La première remarque est que l’on ne peut pas, sur la seule base des faits rapportés dans les médias, faire le procès du système juridique des accommodements raisonnables. Cette question juridique est pour ainsi dire sans rapport avec le véritable enjeu qui est un problème de société. La deuxième remarque est que l’on ne peut pas non plus, sur la seule base de l’existence présumée d’accommodements déraisonnables, faire le procès de la politique canadienne de multiculturalisme.
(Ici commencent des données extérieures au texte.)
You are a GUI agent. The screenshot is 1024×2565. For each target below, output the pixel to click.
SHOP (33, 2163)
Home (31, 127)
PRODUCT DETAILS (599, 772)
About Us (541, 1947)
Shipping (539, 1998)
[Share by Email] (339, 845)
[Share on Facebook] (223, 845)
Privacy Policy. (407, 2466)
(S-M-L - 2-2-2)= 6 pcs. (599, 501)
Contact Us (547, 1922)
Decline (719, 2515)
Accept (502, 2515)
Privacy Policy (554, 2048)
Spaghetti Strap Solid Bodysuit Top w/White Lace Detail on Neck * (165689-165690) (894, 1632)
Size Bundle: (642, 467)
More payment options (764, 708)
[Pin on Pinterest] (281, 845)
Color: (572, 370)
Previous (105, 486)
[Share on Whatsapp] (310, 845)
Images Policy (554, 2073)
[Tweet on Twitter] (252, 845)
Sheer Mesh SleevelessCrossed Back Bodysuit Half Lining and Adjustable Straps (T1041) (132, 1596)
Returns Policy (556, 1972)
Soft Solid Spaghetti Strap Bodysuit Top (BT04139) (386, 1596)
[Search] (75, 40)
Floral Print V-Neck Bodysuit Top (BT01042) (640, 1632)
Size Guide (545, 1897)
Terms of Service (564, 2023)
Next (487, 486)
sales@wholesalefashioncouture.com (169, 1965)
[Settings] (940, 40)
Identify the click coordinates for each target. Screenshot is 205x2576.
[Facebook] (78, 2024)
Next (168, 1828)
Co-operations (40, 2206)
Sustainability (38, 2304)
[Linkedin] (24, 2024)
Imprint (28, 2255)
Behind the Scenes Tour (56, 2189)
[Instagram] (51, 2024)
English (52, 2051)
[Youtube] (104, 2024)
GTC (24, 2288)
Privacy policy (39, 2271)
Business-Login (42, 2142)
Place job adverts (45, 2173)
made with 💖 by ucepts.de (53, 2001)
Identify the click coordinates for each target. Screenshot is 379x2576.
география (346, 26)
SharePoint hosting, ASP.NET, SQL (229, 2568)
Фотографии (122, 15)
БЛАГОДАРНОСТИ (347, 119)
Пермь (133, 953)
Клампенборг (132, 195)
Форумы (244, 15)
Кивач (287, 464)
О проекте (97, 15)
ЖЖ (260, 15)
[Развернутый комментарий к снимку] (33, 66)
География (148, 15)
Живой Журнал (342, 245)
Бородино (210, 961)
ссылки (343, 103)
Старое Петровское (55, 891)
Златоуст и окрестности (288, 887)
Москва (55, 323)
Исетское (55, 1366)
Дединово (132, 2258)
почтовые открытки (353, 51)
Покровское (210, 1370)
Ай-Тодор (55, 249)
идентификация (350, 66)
Car la question juridique des accommodements raisonnables n’est pas intrinsèquement liée à cette politique. Les « accommodements raisonnables » peuvent en somme être vus comme découlant de l’application de nos chartes et libertés et non de la politique canadienne de multiculturalisme. Cela ne veut pas dire que cette politique soit au-dessus de tout soupçon, bien au contraire. Il se peut même que la politique canadienne de multiculturalisme contribue à attiser les tensions sociales suscitées indépendamment par la situation entourant les accommodements. Les problèmes généraux soulevés par les abus ayant fait les manchettes soulèvent des questions importantes à l’échelle de la société québécoise tout entière, et il se peut que la politique canadienne de multiculturalisme touche aux mêmes cordes sensibles et contribue en ce sens à accentuer la crise. Mais il demeure que les accommodements raisonnables n’ont rien à voir avec la politique canadienne de multiculturalisme. La troisième remarque est que le problème soulevé par ces faits de société est d’une tout autre nature. Il nous permet d’identifier un malaise identitaire au sein de la majorité francophone du Québec, non pas seulement au sens où celle-ci serait mise en cause, mais aussi au sens où celle-ci vivrait un malaise identitaire bien compréhensible auquel il nous faut être attentif. Quand je parle de la majorité francophone ici, je fais référence à ceux qui ont le français comme langue maternelle ou qui parlent principalement le français à la maison, et qui s’identifient aux institutions publiques de langue française dans une trajectoire historique prenant racine sur le territoire du Québec. Cette communauté majoritaire sur le territoire du Québec vit un malaise identitaire qu’il nous faut comprendre et identifier.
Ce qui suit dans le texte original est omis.